◆ Dataset records ◆
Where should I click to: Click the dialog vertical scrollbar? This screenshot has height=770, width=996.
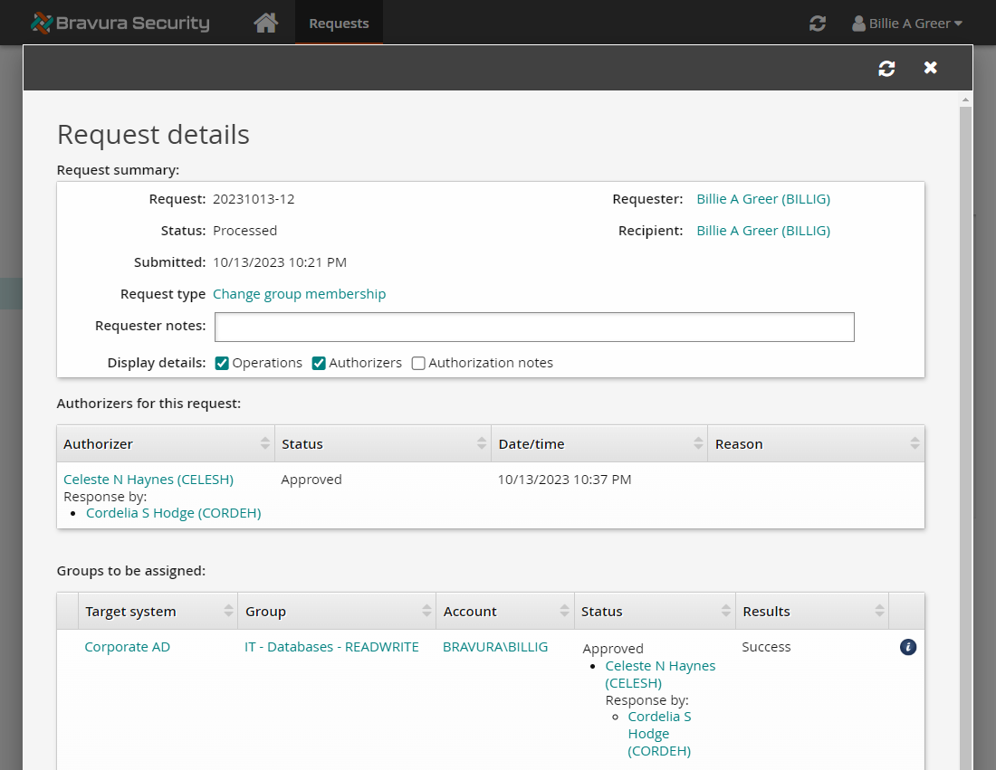coord(965,407)
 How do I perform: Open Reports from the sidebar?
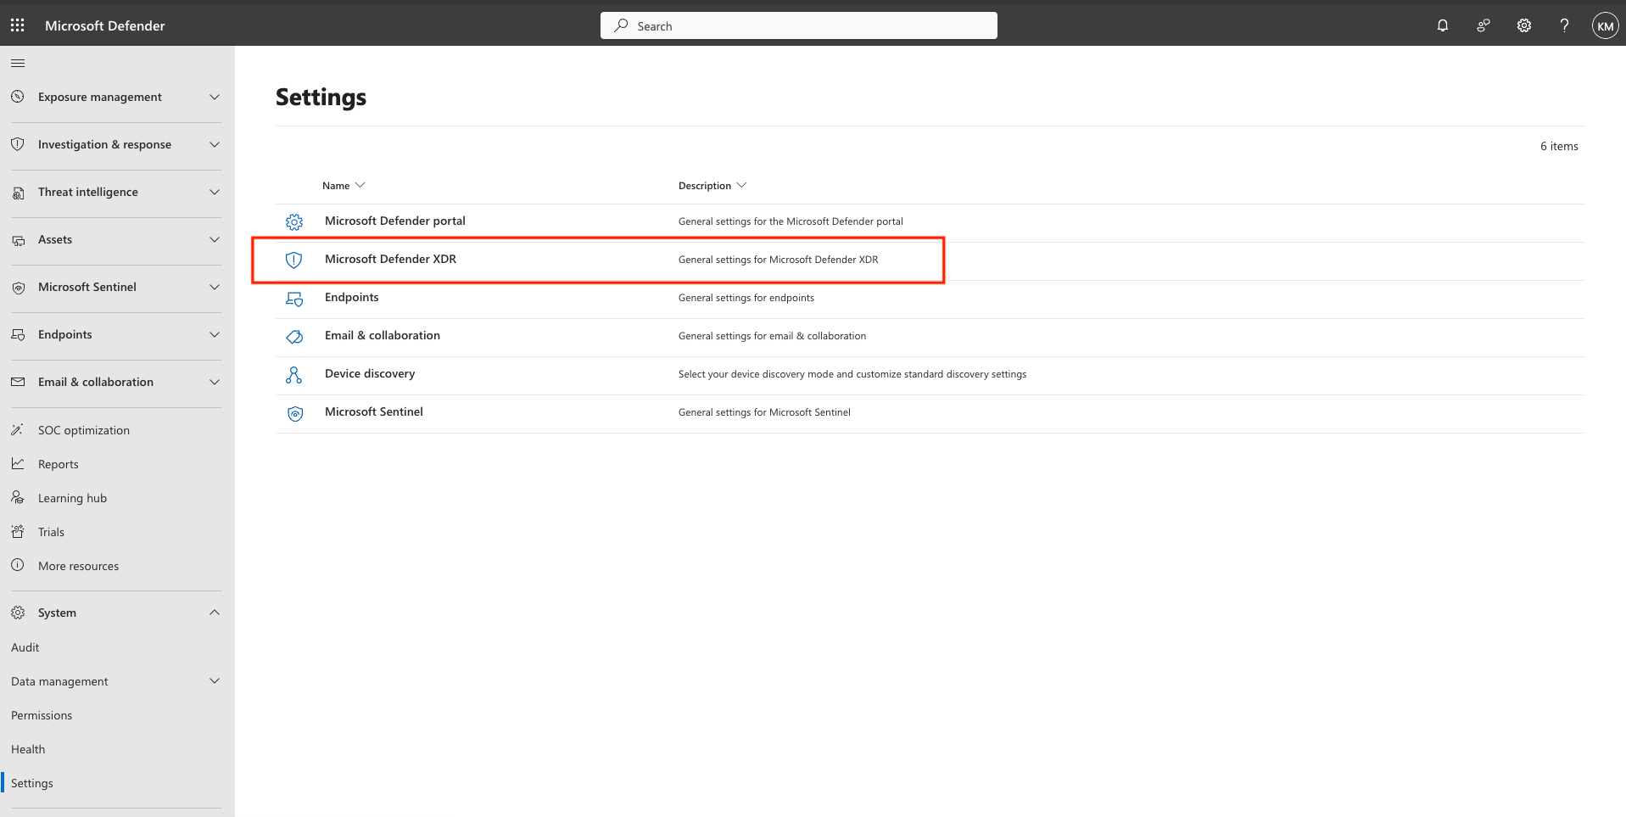coord(58,464)
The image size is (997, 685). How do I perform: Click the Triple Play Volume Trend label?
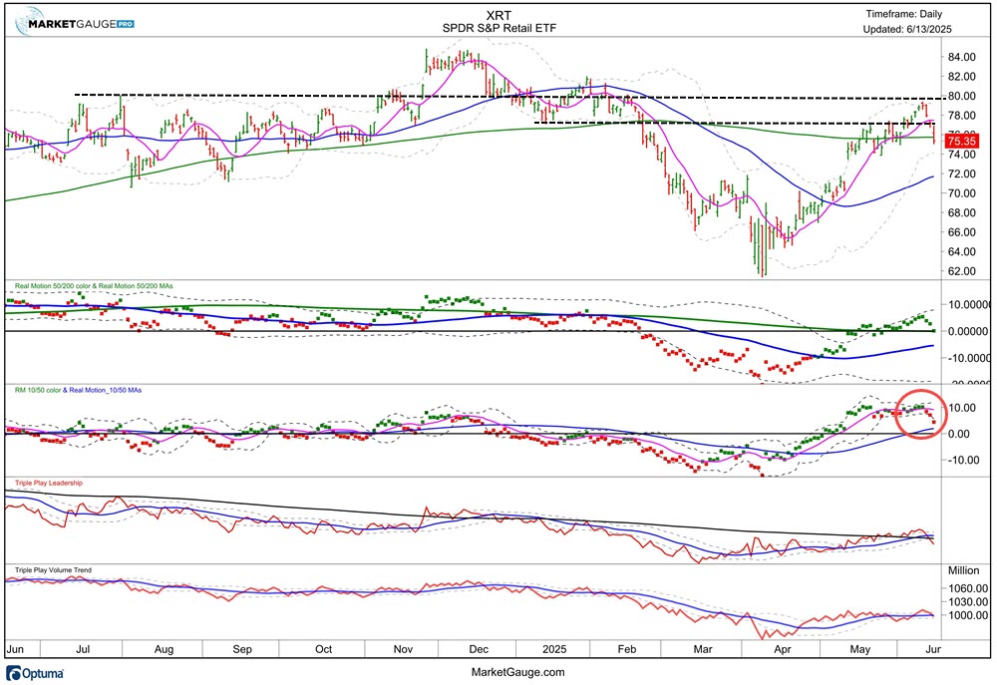pos(52,570)
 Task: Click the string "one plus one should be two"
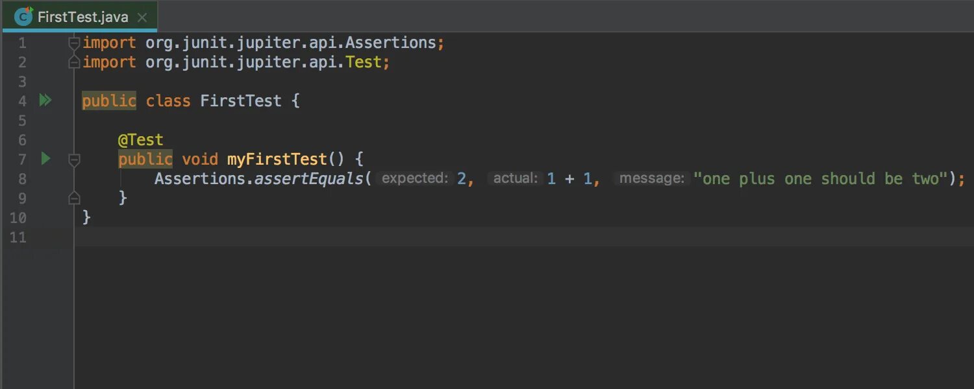819,178
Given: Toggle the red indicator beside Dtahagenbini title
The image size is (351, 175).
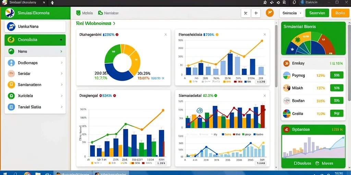Looking at the screenshot, I should click(117, 35).
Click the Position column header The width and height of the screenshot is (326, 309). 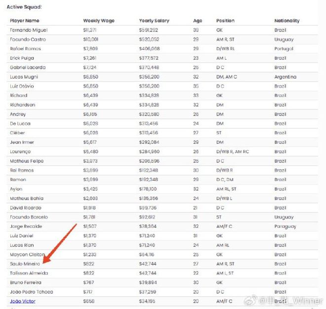tap(225, 21)
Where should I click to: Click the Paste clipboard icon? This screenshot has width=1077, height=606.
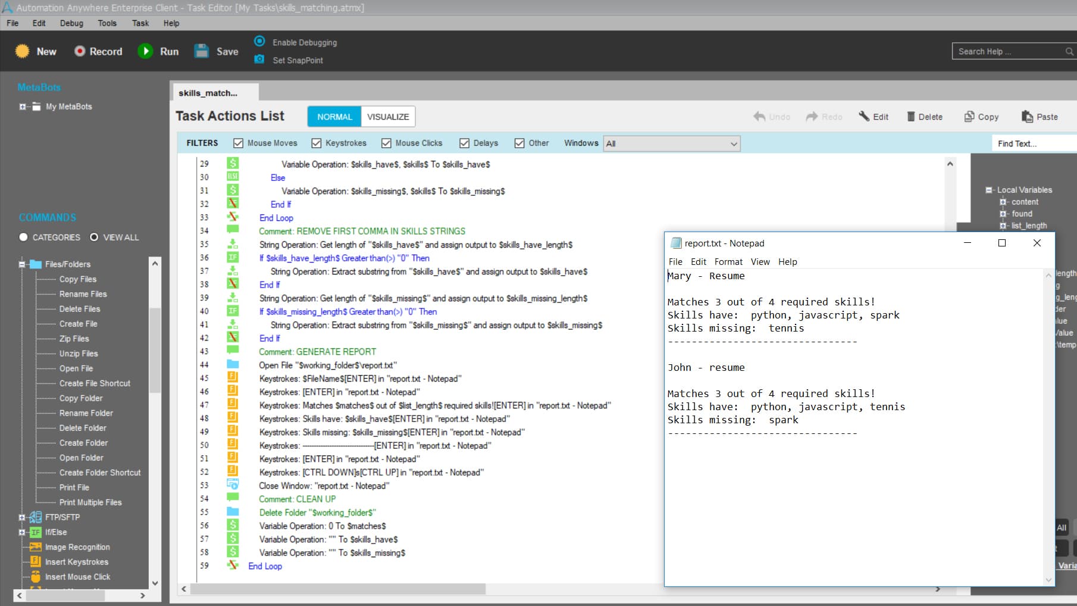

◆ Problem requirements ◆
Copy exactly, and copy nothing else: the lines from the start of the data above through the line that holds "Given: Toggle the". The pictures stay out.

◆ The completed task ◆
Where should I click to: Click the dialog vertical scrollbar? This screenshot has height=770, width=996.
coord(965,407)
 How do I perform: Open Reports from the sidebar?
coord(58,464)
The image size is (997, 685). How do I perform: Click the Triple Play Volume Trend label?
pos(52,570)
 Task: Click the string "one plus one should be two"
819,178
Given: Toggle the red indicator beside Dtahagenbini title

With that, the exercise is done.